New Africa-Europe Clusters of Research Excellence launched
The African Research Universities Alliance (ARUA) and The Guild of European Research-Intensive Universities (The Guild) have launched three new Africa-Europe Clusters of Research Excellence (CoRE).
This is a direct response to the formal launch of the AU-EU Innovation Agenda, which acknowledged the importance of research and education – including in the social sciences and humanities – for achieving the EU’s Global Gateway strategy and the AU’s Agenda 2063. The three new Clusters join the Africa-Europe CoREs launched by both networks last June, bringing the total number of Clusters up to 20, now involving over 250 researchers in 60 Universities as well as research institutes.
A new CoRE on ‘Creative Economies: Cultures, Innovation and Sustainability’ aims to support the development of more equitable, innovative and sustainable creative economies, in a sector that has been recognised for its potential to contribute up to 10% of global GDP by 2030. Co-led by Duro Oni (University of Lagos), Jen Snowball (Rhodes University), and Roberta Comunian and Eka Ikpe (King’s College London), the Cluster brings together cultural policy organisations and university researchers from across Africa and Europe.
In the CoRE ‘Engineering for the Future’, researchers co-led by Wynand Stein (University of Pretoria) and Barbara Shollock (King’s College London) will establish an engineering teaching and research ecosystem to train future engineers how to play a key role in mitigating complex challenges including climate change and food security. With a clear focus on the African Union’s Agenda 2063, this CoRE is deeply committed to collaboration with government and industry.
In ‘The Politics of Sustainable Development: Squaring the Circle of Science and Democracy’ CoRE, researchers from the social sciences and humanities, as well as the natural sciences and law, will uncover the nature of politics around sustainable development, how it affects political decisions (and discourse), and how these are contested. Researchers led by Heide Hackmann (University of Pretoria) and Dan Banik (University of Oslo) will also develop innovative PhD programmes, focusing on leadership for sustainable societal transformation.

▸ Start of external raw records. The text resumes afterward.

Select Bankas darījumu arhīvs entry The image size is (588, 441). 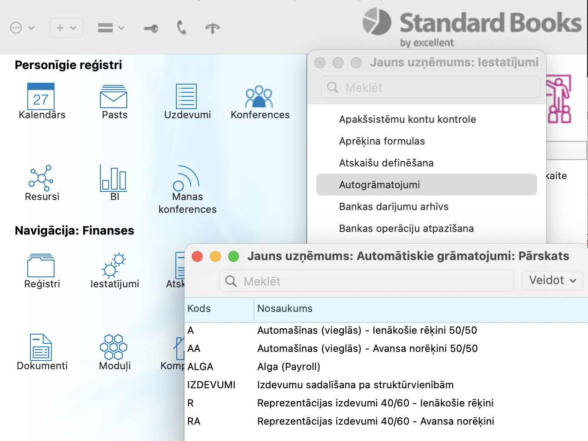pos(394,206)
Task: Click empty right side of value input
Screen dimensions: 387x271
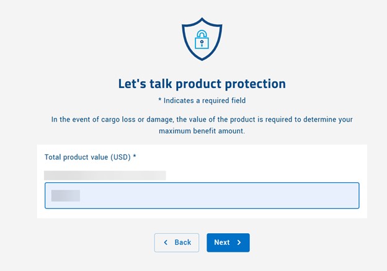Action: click(x=298, y=195)
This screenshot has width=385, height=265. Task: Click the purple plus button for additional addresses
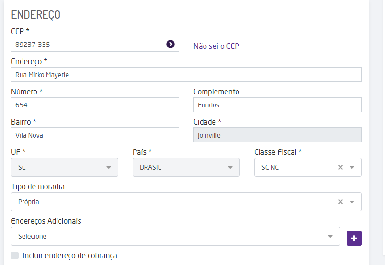click(x=354, y=238)
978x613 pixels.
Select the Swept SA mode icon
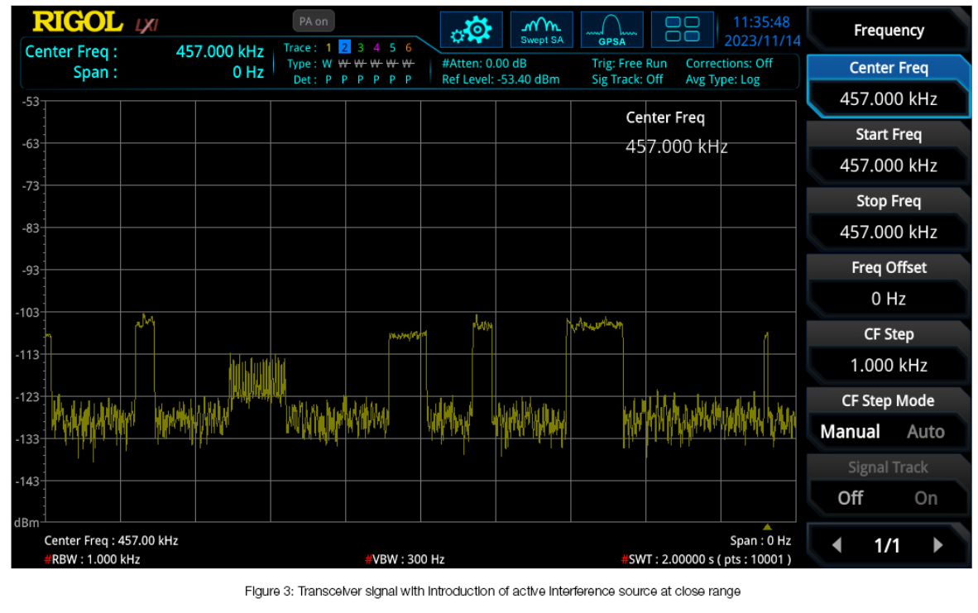click(541, 31)
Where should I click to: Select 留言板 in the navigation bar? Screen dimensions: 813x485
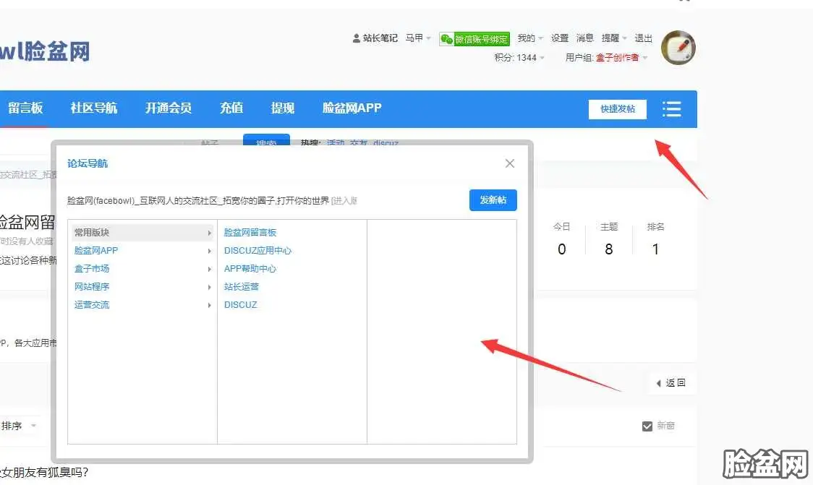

Commenting on the launch, Jan Palmowski (The Guild) said: “All three Clusters are committed to ensuring that scientific excellence, developed through equitable long-term research collaborations, will serve students, the economy, and policy alike. At this particular time, when European discourse about Africa is increasingly dominated again by migration and crisis, it is more critical than ever to show how Europeans and Africans can only progress by addressing our common challenges together, in real partnership; and this is what all three Clusters do”.
Ernest Aryeetey (ARUA) noted at the launch that “These three additional clusters are a good indication of the ambition of CoRE to present a more diversified portfolio of academic disciplines. They bring in more of the social sciences and humanities and provide an opportunity for greater interdisciplinarity in the work of our institutions. They reflect an essential departure from the status quo at many institutions and a readiness to be more creative and innovative. CoRE provides African and European universities a new opportunity to confront the challenges of our time differently and more purposefully”.